The genome-wide association study (GWAS) is an approach to find genetic variations associated with a particular trait or disease by scanning genome-wide genetic markers (typically SNPs) of many samples.
Here, we provide the platform for GWAS analysis, as well as the largest control of Han Chinese population (Han100K). And users only need to provide genotype data in binary plink format, covariate files, and phenotype files.
The entire pipeline is conducted in three steps:
- Quality control. Genotype missing rate and p-value of Hardy-Wenberg Epuilibrium will be calculated for each site using Plink1.9, and population structure will be analyzed using flashPCA. Rather than filtering sites and samples directly, lists of sites and samples will be provided, and user should decide whether to process the data filtering.
- Association analysis. Association between phenotype(s) and genetic variants is analyzed using Plink1.9 with covariates both provided by the user and extracted from the top 10 principal components.
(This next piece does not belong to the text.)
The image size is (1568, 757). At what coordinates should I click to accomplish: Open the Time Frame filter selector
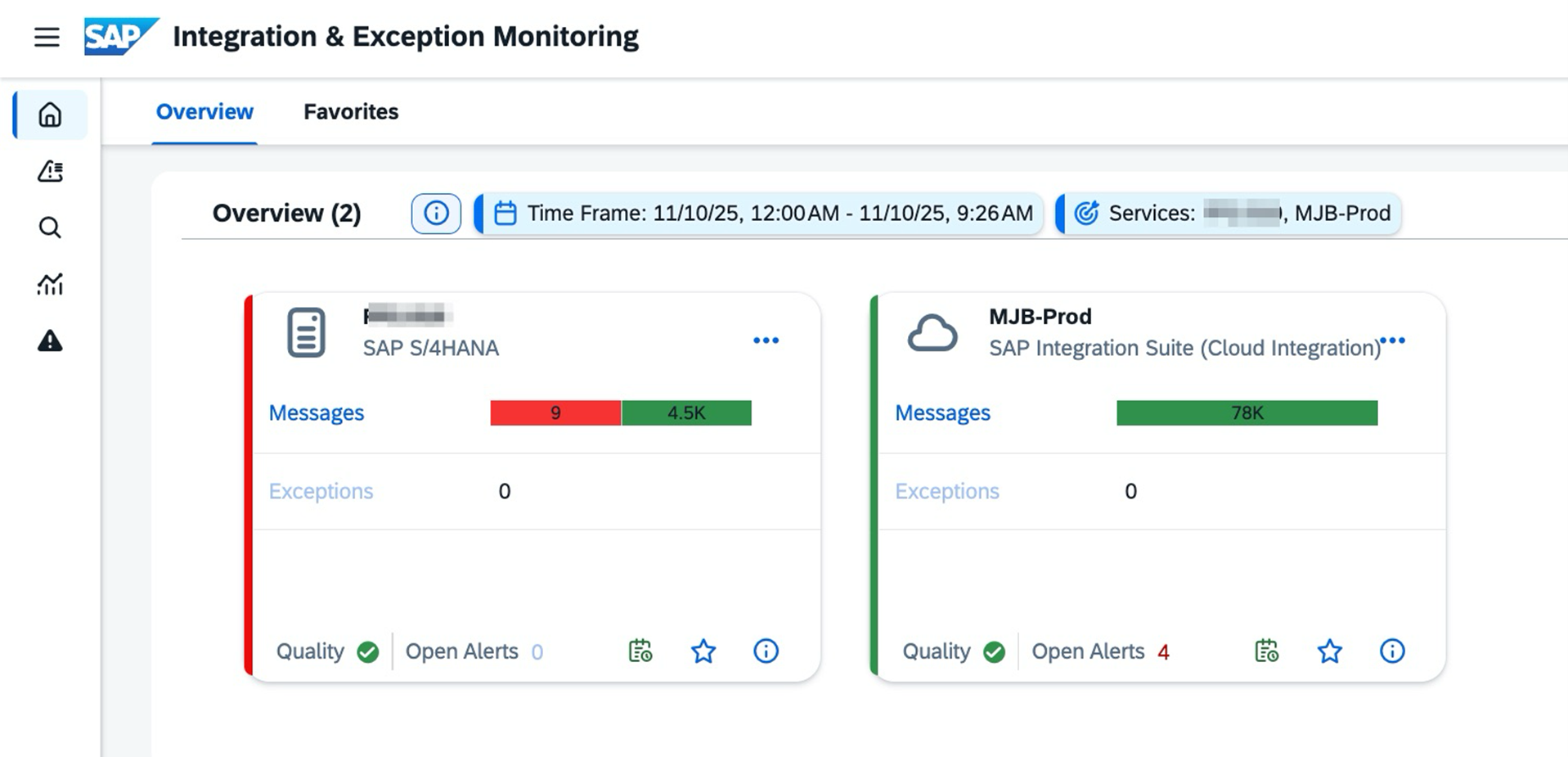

- Visualization and report. Both Manhattan plot and QQ-plot will be provided in the report. And association statistic for each site will be documented in a plain text file, which could be downloaded by the user.
File format for covariate and phenotype files:
- The first line contains “FID” and “IID”, followed by a vector of the covariate/phenotype names. And “FID” and “IID” stand for “family ID” and “individual ID”, respectively.
- The remaining lines contains the family ID, individual ID, and covariate/phenotype values for each sample. And IDs of each sample should be the same as those in the “fam” file.
- Columns should be tab separated.